- League: NAIA
- Sport: football
- Duration: Fall-Winter 2012
- Number of teams: 10

2012
- Season champions: Morningside (IA)
- Runners-up: Northwestern (IA)

Football seasons
- ← 20112013 →

= 2012 Great Plains Athletic Conference football season =

The 2012 Great Plains Athletic Conference football season is made up of 10 United States college athletic programs that compete in the Great Plains Athletic Conference (GPAC) under the National Association of Intercollegiate Athletics (NAIA) for the 2012 college football season. Morningside College of Iowa completed the regular season undefeated to win the conference championship and advance to the 2012 NAIA Football National Championship. Northwestern came in second in conference play and also qualified for the championship tournament, but lost in the first round to the Marian Knights by a score of 42-32.

==Regular season==
===Early Games===

| Date | Time | Visiting team | Home team | Site | TV | Result | Attendance | Ref. |
| August 25, 2012 | 6:00 PM | No. 13 Benedictine | Concordia | Davis Field • Fayette, Missouri |  | L 45–37 | – |  |
| August 30, 2012 | 7:00 PM | Valley City State University | No. 8 Morningside | Elwood Olsen Stadium • Sioux City, Iowa |  | W 7–49 | – |  |
| August 30, 2012 | 7:00 PM | Southwestern | No. 10 Northwestern | DeValois Stadium • Orange City, Iowa |  | W 0–49 | – |  |
^{#}Rankings from NAIA Coaches' Poll. All times are in Central Time.
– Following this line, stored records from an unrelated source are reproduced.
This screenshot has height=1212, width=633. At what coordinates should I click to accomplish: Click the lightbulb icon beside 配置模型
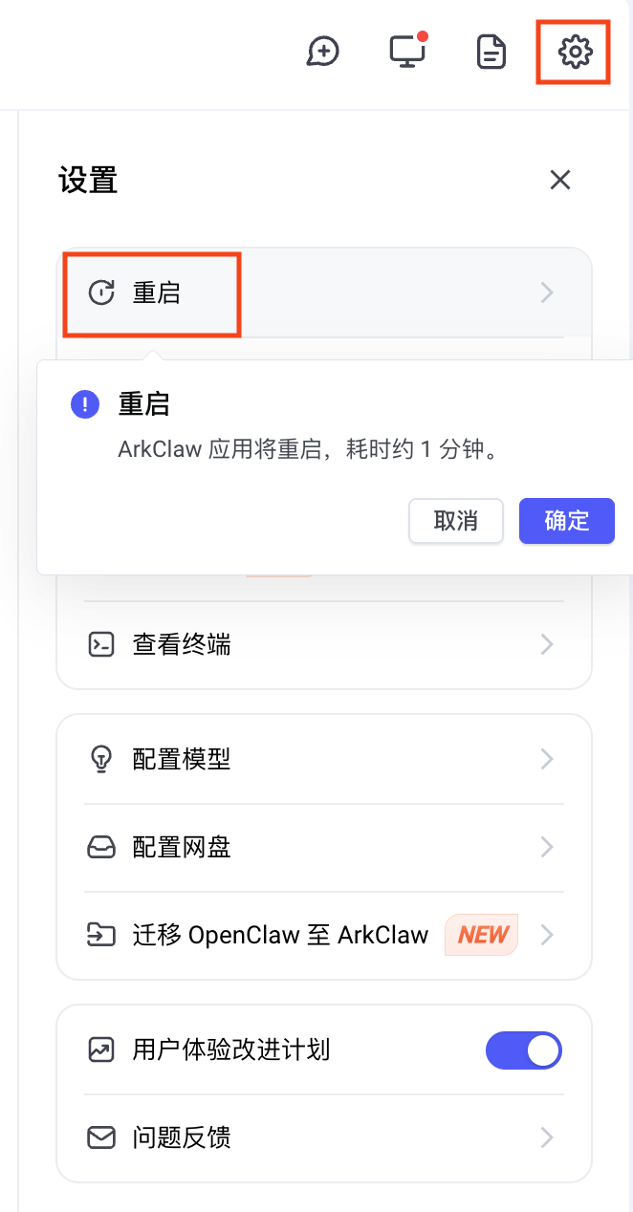click(x=101, y=760)
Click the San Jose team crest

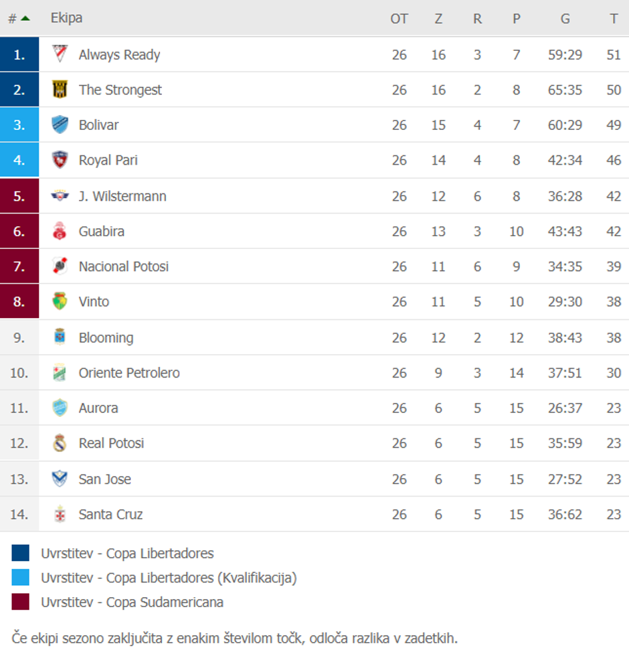pyautogui.click(x=59, y=479)
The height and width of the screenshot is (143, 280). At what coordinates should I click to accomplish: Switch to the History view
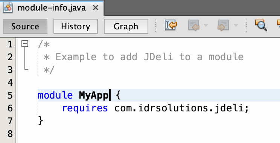point(76,26)
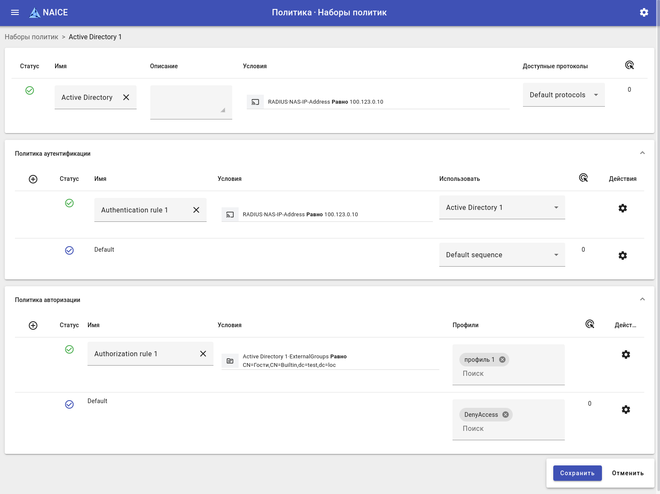Image resolution: width=660 pixels, height=494 pixels.
Task: Clear the Active Directory policy name field
Action: (126, 97)
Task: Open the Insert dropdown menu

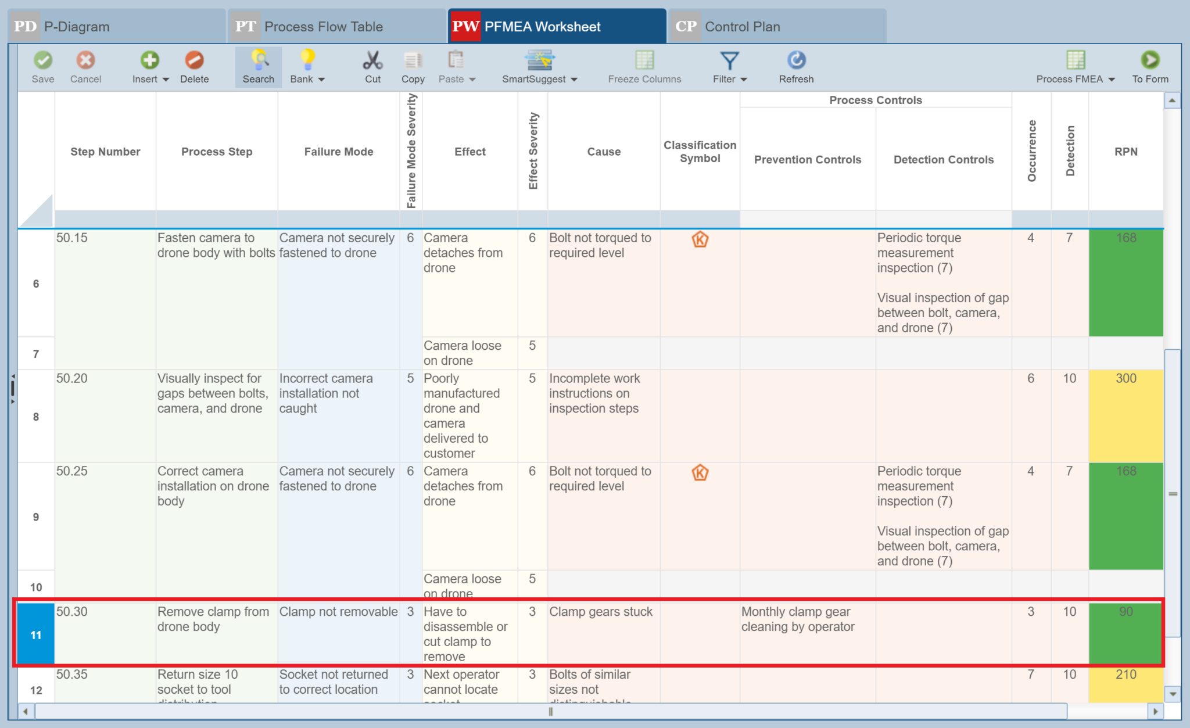Action: 166,79
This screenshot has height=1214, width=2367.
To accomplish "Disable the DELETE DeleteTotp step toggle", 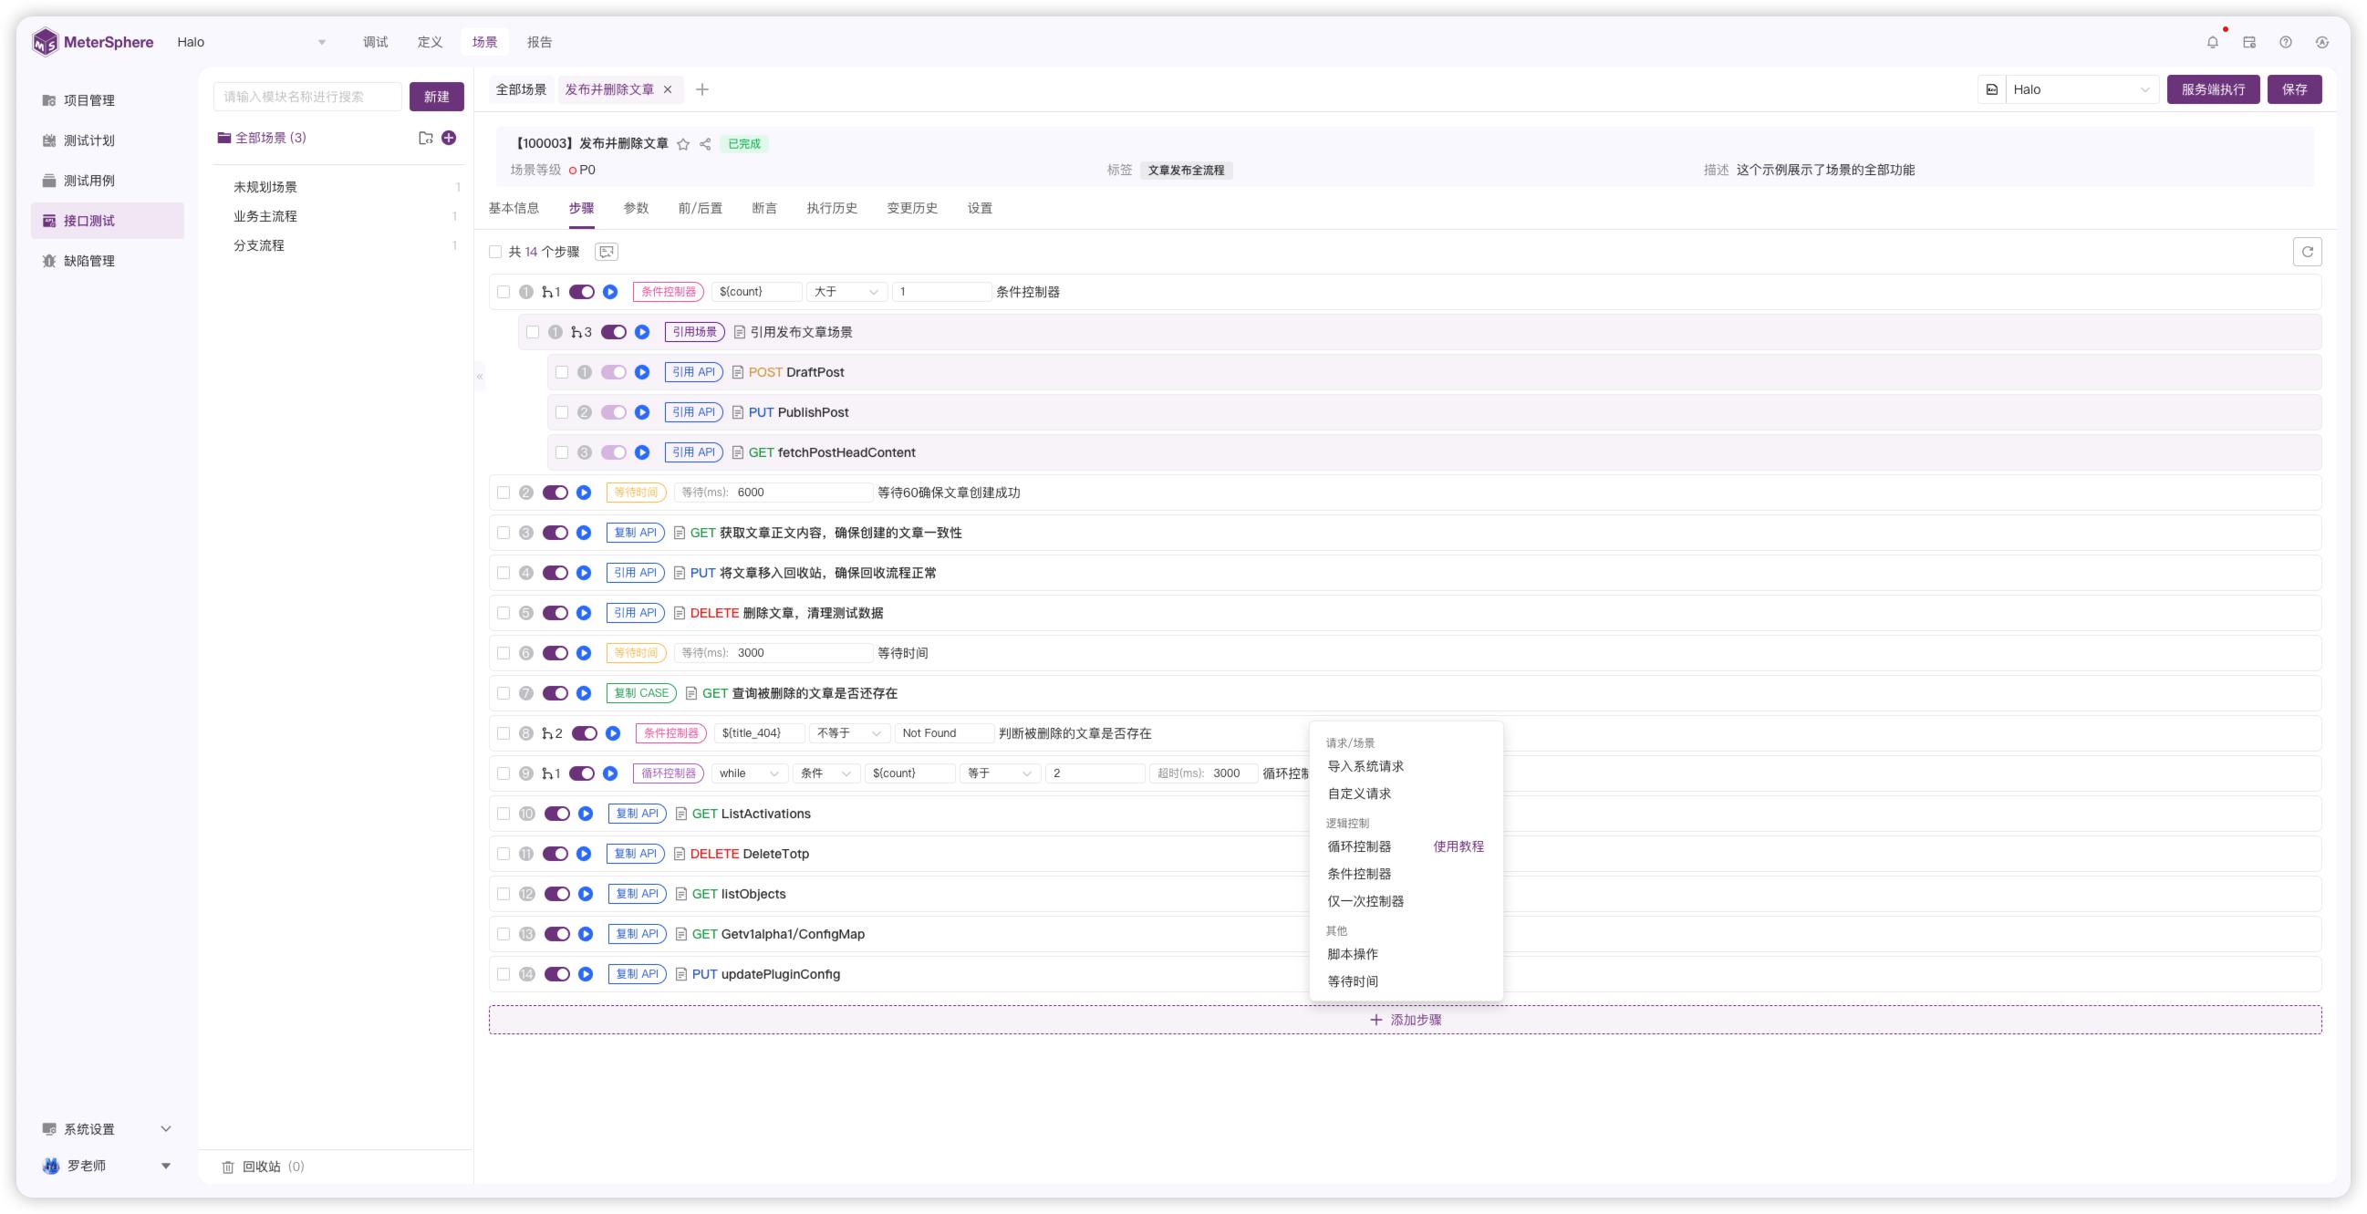I will [555, 854].
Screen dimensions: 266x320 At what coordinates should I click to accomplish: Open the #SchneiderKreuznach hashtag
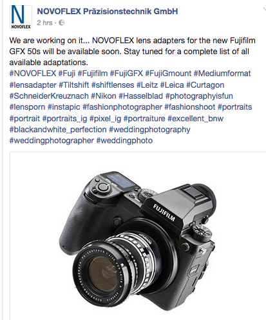point(49,96)
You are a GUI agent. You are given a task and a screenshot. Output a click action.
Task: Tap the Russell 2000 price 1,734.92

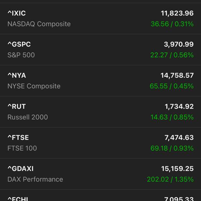[x=179, y=107]
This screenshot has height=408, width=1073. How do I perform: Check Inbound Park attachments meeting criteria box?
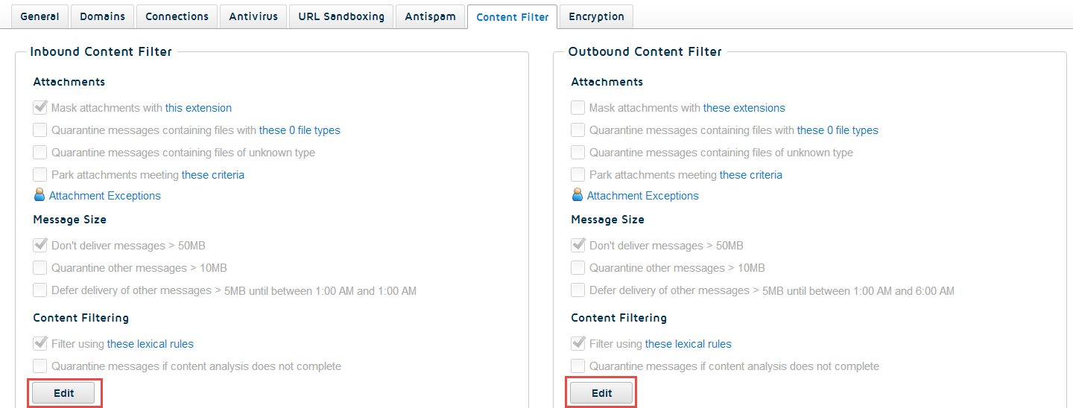40,174
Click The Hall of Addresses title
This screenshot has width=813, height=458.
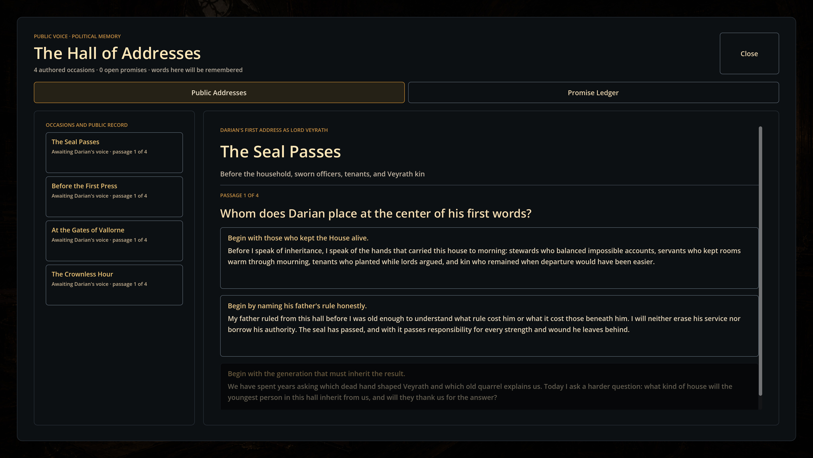tap(117, 53)
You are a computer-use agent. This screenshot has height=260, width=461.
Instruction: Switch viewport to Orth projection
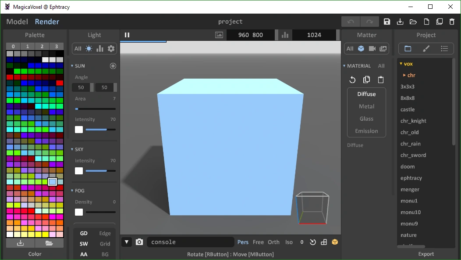click(x=273, y=242)
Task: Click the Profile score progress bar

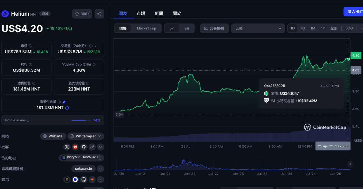Action: click(x=81, y=120)

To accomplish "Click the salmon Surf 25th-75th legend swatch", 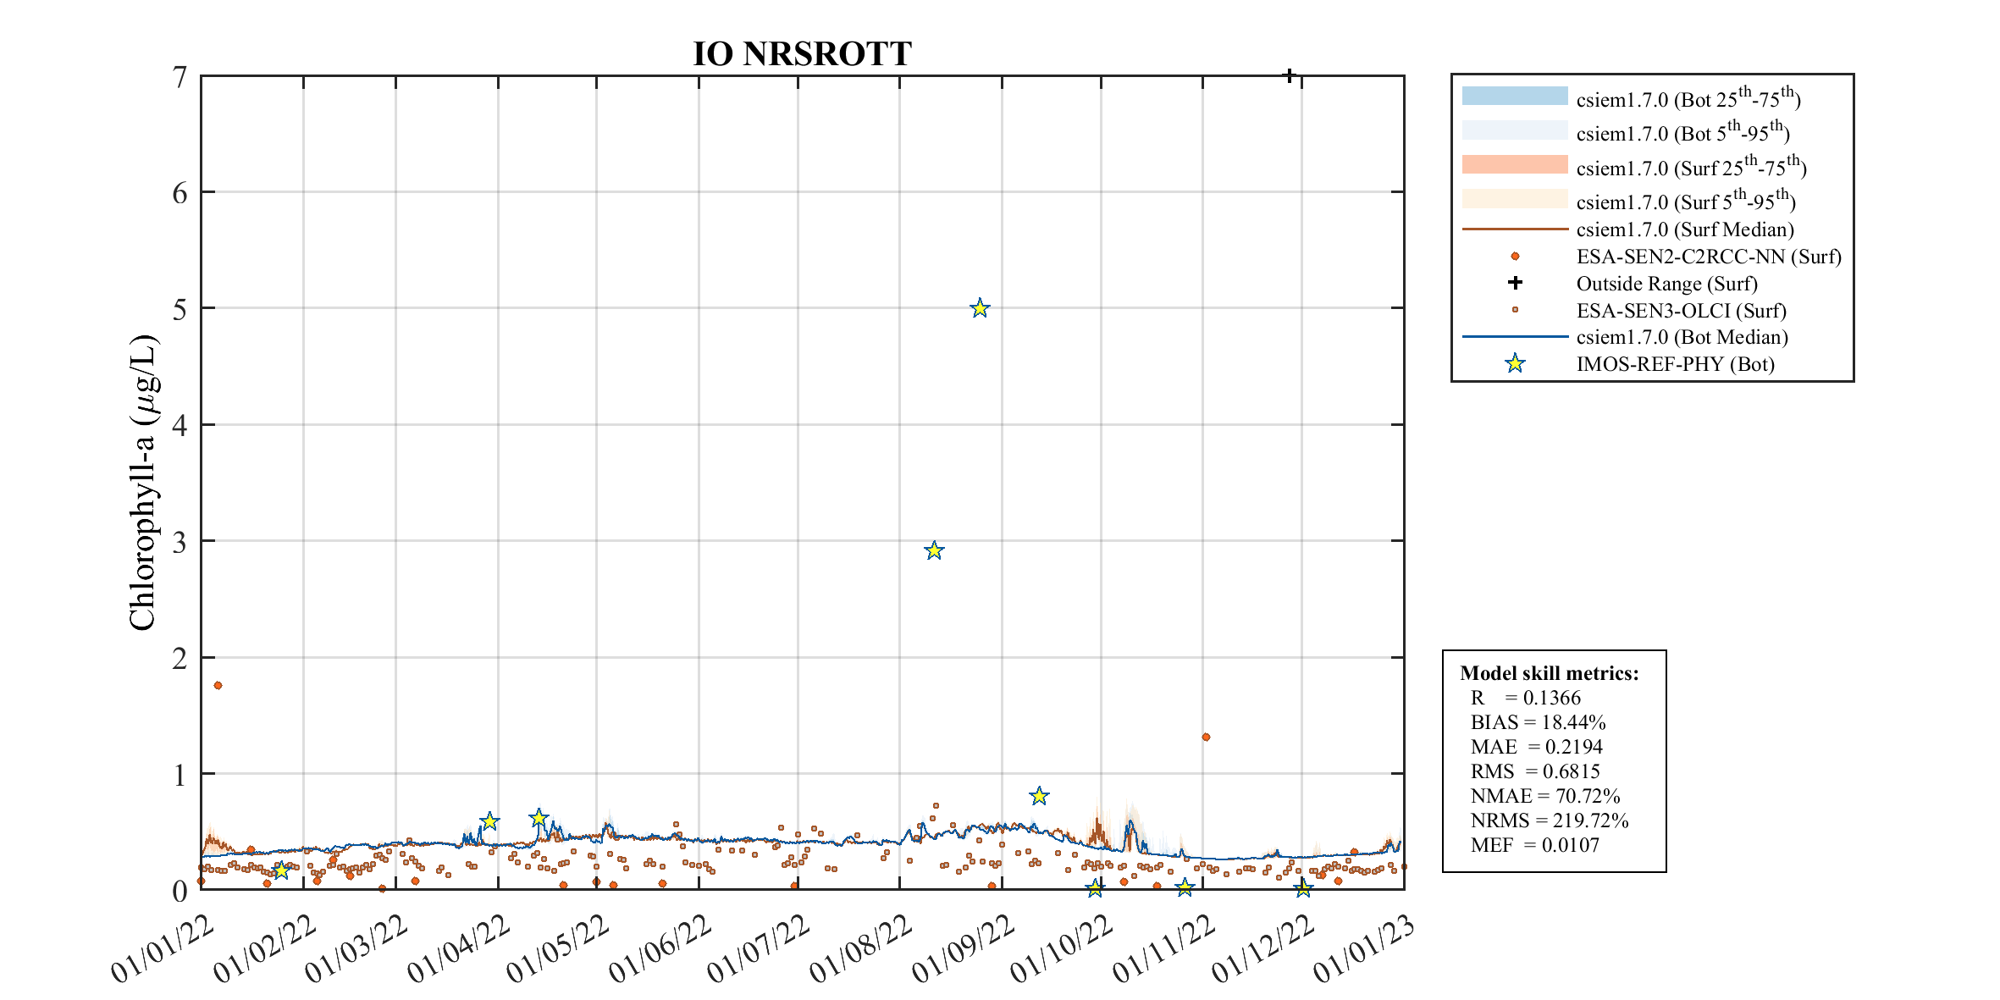I will point(1515,165).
====#13 Benedictine at Concordia (NE)====

Opposing team kickers Zach Keenan (Benedictine) and Kenny Zoeller (Concordia) combined to score 20 of the 82 points in this game.

Leading 9-7, Concordia fumbled in the end zone and Benedictine's Hayden Smith jumping on it for a touchdown and took a 14-9 lead.

Benedictine put on 407 yards in total offense and went 8-16 on third down, while Concordia managed 295 total offensive yards and 5-14 on third down attempts. The final score was a victory for Benedictine 49-36.

|  | 1 | 2 | 3 | 4 | Total |
|---|---|---|---|---|---|
| #13 Benedictine | 7 | 10 | 14 | 14 | 45 |
| Concordia (NE) | 6 | 10 | 7 | 14 | 37 |

====Southwestern at #10 Northwestern (IA)====

Tenth ranked Northwestern hosted the Southwestern College Moundbuilders on a Thursday night game in front of 2,347 fans. Southwestern entered the game with optimism of a victory and breaking a losing streak.

Northwestern dominated play the entire game. Head coach Kyle Achterhoff led his team to 649 yards and 7 touchdowns, averaging 7.1 yards per play while holding Southwestern to 156 yards and no points. Southwestern's Ceth Bannister managed a 64-yard punt in the game as a bright spot for Southwestern. The final score was 49-0 with Northwestern winning.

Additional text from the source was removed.